■ WORK TO DO
Copy out, character for character, the lines of the entries below, from the line containing "Click the lightning" through the end of the entries, inclusive.

■ DATA TO USE
'''

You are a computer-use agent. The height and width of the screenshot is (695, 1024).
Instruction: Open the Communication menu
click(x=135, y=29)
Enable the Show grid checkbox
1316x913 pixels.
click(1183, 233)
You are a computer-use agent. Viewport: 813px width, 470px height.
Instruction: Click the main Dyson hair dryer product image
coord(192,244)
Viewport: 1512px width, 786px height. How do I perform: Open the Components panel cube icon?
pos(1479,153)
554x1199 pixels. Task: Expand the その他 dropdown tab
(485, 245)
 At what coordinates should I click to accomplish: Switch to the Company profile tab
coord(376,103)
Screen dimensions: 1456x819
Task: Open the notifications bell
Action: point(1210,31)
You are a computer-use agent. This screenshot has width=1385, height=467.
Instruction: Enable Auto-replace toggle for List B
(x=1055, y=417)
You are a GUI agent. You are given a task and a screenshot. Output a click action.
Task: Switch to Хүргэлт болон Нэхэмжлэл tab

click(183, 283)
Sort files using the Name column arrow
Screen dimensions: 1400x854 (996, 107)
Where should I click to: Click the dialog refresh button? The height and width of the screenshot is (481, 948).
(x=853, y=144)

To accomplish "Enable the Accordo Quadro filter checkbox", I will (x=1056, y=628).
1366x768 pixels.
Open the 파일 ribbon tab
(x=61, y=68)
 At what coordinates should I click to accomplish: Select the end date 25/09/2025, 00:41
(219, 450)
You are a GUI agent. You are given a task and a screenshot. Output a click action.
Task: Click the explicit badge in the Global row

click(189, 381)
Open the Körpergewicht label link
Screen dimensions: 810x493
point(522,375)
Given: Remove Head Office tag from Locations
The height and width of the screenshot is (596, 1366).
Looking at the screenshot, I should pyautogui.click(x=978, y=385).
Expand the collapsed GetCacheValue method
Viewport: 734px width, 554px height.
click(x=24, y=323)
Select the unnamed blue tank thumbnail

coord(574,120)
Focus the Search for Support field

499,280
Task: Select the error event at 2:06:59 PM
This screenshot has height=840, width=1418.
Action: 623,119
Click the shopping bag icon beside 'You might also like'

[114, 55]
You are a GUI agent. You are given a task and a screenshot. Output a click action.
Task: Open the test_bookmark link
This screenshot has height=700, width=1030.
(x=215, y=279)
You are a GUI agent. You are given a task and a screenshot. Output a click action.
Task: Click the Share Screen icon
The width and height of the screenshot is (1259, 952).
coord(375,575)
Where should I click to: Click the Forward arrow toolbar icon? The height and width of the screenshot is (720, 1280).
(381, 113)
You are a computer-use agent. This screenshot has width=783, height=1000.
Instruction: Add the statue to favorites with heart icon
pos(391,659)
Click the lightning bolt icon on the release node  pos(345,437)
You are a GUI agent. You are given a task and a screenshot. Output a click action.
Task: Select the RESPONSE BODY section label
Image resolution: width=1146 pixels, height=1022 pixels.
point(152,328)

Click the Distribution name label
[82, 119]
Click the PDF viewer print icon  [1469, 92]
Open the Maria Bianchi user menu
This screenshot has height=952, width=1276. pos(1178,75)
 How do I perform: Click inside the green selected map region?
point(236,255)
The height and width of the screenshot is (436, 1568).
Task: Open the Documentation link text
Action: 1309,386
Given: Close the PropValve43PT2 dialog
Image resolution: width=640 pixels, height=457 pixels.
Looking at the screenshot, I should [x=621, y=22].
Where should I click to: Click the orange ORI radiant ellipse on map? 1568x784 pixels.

'''

■ TASK RESPONSE
Click the lightning bolt icon on the release node  pos(345,437)
You are a GUI agent. You are given a task and a screenshot. Output a click action.
Task: Select the RESPONSE BODY section label
Image resolution: width=1146 pixels, height=1022 pixels.
point(152,328)

Click the Distribution name label
[82, 119]
Click the PDF viewer print icon  [1469, 92]
Open the Maria Bianchi user menu
This screenshot has height=952, width=1276. pos(1178,75)
 How do I perform: Click inside the green selected map region?
point(236,255)
The height and width of the screenshot is (436, 1568).
Task: Open the Documentation link text
Action: 1309,386
Given: Close the PropValve43PT2 dialog
Image resolution: width=640 pixels, height=457 pixels.
Looking at the screenshot, I should [x=621, y=22].
Where should I click to: Click the orange ORI radiant ellipse on map? 1568x784 pixels.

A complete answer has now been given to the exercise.